-- Opening Marker --
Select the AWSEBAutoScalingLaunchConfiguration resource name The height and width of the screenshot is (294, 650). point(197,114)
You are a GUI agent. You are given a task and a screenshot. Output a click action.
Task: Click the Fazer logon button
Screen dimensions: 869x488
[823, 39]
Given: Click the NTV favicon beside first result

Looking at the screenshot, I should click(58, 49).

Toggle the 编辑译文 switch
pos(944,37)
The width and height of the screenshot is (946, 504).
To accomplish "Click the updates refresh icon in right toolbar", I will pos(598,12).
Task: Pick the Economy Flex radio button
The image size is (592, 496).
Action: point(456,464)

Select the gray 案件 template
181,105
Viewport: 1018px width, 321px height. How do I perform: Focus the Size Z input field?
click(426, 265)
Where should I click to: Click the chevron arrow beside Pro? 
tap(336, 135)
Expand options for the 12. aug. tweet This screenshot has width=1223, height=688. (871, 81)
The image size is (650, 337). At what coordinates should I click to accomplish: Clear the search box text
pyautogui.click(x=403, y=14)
-- Closing Marker --
▸ **WHAT NEEDS TO BE DONE**:
Every line above that carries the string "button" should be copied.

▸ **REPLY**:
Task: Click the Fazer logon button
Task: Pick the Economy Flex radio button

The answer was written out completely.